As the 119th Congress gavels in for its second session, it does so on the heels of a banner year for healthcare reform. In 2025, policymakers delivered meaningful progress, strengthening the guardrails around consumer health and affordability. These bipartisan efforts are successfully targeting areas of the healthcare system ripe for improvement, setting a critical precedent for the work that lies ahead.

The following protections enacted over the past year are a testament to this commitment. The PBM Price Transparency and Accountability Act, a vital piece of legislation, directly addresses the broken healthcare market by introducing transparency into the Pharmacy Benefit Manager (PBM) market. It stops PBMs from increasing patient out-of-pocket costs to boost their bottom lines, instead aligning incentives to ensure that patients receive the best possible prices. This accountability is a major win for patient affordability.

Next, the Health Resources and Services Administration 340B Pilot Program’s significant reforms remove critical access barriers for lower-income patients, ensuring that safety-net providers can better leverage drug discounts to serve vulnerable communities.

Finally, the momentum behind the reintroduction of the HELP Copays Count Act, which requires PBMs and insurance companies to count the value of copay assistance they provide on a patient’s behalf toward cost-sharing requirements, sent a strong message to end practices that unfairly burden the chronically ill.

These actions demonstrate a mandate from the American public: lawmakers must prioritize patient safety and affordability through the integrity of services and products. While 2025 legislative actions were commendable, as we look at the 2026 legislative agenda, there is a glaring hole in the public health defense that Congress has yet to plug. The collective “wish list” for this year must be topped by comprehensive reform of deceptive lawyer advertising.

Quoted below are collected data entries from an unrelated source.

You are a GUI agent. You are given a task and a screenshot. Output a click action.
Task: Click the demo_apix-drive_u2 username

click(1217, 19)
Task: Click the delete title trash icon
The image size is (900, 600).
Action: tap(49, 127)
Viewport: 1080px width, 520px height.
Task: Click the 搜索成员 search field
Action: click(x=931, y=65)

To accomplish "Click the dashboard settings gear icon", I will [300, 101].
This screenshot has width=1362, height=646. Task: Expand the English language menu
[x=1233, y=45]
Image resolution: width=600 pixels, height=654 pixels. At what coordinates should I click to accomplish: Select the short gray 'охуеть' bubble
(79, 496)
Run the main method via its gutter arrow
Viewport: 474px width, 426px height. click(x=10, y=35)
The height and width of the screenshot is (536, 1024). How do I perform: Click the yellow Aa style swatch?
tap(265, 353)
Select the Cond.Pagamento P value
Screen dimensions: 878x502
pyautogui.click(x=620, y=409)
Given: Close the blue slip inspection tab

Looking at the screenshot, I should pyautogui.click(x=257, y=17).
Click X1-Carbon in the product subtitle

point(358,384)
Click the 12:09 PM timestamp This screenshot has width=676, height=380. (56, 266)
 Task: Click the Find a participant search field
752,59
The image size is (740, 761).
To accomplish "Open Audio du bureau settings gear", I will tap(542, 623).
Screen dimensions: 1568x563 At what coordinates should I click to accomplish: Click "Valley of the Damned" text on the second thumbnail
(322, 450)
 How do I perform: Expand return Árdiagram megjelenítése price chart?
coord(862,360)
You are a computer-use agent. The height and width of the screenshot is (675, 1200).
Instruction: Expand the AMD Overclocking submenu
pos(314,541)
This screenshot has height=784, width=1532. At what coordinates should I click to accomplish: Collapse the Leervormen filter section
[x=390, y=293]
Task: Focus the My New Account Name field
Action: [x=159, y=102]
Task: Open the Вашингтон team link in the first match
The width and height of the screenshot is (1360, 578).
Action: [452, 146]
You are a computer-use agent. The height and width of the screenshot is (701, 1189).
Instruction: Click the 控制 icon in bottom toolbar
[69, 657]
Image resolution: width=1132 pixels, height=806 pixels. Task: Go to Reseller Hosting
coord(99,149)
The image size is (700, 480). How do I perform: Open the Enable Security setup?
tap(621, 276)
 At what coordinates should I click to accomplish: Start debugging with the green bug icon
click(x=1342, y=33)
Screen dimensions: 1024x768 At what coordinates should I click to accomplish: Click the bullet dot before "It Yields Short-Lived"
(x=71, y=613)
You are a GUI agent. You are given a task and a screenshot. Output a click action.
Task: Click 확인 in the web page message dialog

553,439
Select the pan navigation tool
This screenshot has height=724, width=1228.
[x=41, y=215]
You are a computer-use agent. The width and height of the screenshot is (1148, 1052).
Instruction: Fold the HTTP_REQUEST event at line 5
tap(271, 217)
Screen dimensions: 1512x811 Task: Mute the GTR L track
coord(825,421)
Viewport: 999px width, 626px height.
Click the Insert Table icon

These advertisements are not merely a nuisance; they constitute a major source of misinformation and present a genuine public health risk. Funded by a staggering $2.5 billion spent on 26.9 million ads in 2024, these campaigns often feature vague warnings or sensational claims urging viewers to seek “financial compensation” after using a medication or product — even if they have never actually used it.

The consequences of this unfettered misinformation are multifaceted, including fueling public health crises, eroding consumer trust, and stifling innovation and economic harm.

First, these commercials allow lawyers to “play” doctors and present junk science as fact. With lawyers acting as pseudo-medical advisers, they influence vulnerable patients and consumers to stop taking medications out of fear, often before consulting their doctor.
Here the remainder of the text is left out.